Once again rumors are buzzing that Blockbuster, the struggling home video rental company, is preparing to file a Chapter 11 bankruptcy in mid-September.
Executives from Blockbuster and its senior debt holders last week held meetings with the six major movie studios to discuss their intention to enter a “pre-planned” bankruptcy in mid-September, said several people familiar with the situation who requested anonymity due to the sensitivity of ongoing talks.
Blockbuster is hoping to use its time in Chapter 11 to restructure a crippling debt load of nearly $1 billion and escape leases on 500 or more of it 3,425 stores in the U.S. Maintaining the support of Hollywood’s film studios during the process will be critical so that Blockbuster can continue to rely upon an uninterrupted supply of new DVDs.
A “pre-planned” or what’s more commonly known as a prepackaged bankruptcy would allow Blockbuster to get its major bondholders on board with the plan to repay their debts in Chapter 11 bankruptcy. A prepackaged bankruptcy could also allow the embattled company to exit Chapter 11 bankruptcy within five months if no major challenges are raised by junior bondholders who will likely lose the most in a Blockbuster bankruptcy filing.
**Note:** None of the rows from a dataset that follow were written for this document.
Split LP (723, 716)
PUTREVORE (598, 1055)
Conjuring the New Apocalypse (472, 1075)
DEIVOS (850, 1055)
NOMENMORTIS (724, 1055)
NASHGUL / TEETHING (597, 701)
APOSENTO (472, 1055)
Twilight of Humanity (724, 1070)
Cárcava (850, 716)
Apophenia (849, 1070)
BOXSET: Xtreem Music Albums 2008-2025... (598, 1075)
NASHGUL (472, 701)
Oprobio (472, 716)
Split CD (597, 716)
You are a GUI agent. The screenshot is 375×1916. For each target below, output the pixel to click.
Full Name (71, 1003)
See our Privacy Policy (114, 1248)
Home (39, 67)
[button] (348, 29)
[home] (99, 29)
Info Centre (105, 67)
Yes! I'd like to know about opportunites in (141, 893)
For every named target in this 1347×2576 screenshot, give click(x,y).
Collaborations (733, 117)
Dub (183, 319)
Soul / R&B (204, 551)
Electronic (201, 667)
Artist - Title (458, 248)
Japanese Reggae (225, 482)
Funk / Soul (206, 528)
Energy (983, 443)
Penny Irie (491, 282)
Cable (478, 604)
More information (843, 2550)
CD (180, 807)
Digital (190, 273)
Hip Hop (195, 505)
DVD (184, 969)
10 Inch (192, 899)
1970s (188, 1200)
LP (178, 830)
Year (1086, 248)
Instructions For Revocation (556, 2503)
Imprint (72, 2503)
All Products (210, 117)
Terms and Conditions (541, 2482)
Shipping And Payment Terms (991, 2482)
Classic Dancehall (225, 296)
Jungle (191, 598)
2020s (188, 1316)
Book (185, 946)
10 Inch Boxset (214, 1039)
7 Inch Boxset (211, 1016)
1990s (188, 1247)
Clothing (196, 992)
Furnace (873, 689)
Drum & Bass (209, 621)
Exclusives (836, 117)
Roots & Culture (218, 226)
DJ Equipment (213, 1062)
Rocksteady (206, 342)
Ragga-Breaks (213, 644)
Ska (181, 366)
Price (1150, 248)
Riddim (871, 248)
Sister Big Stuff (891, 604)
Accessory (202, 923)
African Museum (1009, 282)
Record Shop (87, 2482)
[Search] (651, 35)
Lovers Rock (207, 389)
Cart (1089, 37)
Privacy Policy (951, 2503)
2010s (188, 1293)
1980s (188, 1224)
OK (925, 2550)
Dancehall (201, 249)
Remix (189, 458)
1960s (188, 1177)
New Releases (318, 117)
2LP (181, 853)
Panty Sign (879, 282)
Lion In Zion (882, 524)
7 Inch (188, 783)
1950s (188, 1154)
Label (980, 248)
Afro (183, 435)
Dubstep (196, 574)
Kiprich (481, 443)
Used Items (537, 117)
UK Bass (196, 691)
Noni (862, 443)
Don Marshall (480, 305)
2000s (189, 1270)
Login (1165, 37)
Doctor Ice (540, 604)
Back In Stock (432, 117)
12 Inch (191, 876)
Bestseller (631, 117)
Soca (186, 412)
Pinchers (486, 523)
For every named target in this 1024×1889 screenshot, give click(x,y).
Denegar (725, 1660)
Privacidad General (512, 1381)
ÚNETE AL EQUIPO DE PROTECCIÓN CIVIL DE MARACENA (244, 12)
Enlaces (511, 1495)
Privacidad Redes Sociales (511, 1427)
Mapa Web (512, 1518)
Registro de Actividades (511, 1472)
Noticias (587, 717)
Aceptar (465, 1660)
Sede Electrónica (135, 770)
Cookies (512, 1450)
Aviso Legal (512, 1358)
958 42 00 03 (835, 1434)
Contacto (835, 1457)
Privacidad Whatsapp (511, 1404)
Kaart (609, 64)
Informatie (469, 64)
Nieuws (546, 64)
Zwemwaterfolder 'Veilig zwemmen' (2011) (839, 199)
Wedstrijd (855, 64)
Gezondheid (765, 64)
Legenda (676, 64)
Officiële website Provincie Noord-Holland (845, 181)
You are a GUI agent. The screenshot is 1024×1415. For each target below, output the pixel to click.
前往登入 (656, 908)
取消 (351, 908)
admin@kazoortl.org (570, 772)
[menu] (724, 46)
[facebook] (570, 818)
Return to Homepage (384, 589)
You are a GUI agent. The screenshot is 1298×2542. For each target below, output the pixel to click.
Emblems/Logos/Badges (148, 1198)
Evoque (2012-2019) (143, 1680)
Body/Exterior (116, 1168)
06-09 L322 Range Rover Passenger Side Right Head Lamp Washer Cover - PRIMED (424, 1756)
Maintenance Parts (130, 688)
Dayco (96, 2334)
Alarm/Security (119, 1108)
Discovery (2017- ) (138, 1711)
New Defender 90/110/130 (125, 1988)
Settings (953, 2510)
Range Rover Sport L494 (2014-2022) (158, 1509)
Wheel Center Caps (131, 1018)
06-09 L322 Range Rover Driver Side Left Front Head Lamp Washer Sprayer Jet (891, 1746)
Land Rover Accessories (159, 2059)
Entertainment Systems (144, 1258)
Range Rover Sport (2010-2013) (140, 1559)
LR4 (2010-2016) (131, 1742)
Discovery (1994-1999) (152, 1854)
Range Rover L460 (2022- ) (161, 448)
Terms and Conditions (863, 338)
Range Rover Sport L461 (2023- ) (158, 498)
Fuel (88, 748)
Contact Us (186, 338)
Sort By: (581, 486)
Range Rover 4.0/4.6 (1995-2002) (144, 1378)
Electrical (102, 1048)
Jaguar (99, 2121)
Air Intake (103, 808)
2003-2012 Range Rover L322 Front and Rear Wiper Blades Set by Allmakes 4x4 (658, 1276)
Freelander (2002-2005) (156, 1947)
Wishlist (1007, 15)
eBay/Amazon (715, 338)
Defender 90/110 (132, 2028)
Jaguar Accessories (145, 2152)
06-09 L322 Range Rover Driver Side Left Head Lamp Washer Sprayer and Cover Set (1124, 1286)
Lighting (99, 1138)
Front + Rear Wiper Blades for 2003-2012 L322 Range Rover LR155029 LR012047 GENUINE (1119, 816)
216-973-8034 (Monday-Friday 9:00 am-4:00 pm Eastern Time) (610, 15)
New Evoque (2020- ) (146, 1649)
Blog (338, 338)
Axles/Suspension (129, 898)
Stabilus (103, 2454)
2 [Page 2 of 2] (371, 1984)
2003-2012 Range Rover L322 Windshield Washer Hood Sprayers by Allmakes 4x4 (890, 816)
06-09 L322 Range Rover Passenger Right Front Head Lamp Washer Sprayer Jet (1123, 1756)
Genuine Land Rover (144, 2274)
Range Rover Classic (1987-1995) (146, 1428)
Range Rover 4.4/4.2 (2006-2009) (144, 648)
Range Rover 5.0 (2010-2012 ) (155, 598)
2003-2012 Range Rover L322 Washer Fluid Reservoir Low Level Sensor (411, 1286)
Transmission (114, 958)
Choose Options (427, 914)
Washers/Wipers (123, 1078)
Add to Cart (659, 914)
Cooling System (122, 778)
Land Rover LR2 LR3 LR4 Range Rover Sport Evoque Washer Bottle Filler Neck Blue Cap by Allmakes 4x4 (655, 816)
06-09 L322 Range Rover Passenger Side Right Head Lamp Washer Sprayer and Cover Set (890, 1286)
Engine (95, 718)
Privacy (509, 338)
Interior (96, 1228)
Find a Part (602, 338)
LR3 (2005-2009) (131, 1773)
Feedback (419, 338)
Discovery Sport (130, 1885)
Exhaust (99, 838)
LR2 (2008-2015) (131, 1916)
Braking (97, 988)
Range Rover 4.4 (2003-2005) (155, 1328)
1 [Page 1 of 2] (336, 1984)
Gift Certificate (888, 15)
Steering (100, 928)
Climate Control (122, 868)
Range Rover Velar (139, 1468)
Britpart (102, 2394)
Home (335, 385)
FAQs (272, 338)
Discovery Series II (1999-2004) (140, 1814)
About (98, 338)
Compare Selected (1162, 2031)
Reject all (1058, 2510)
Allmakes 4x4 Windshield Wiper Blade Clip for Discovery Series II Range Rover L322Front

If Blockbuster is in fact planning their bankruptcy filing, it will be critical that they keep in place two essential elements, the willingness of major movie studios to continue working with the company despite the unavoidable losses they will suffer with store closings and the creditors’ willingness to accept significantly less than what they are owed so that they can possibly earn more in the future. But even after a Blockbuster Chapter 11 bankruptcy, if in fact they choose to do so, they will still need to have enough financing to successfully survive the process and to accomplish this, they need to convince investors that they are still a sound, viable and a potentially profitable company.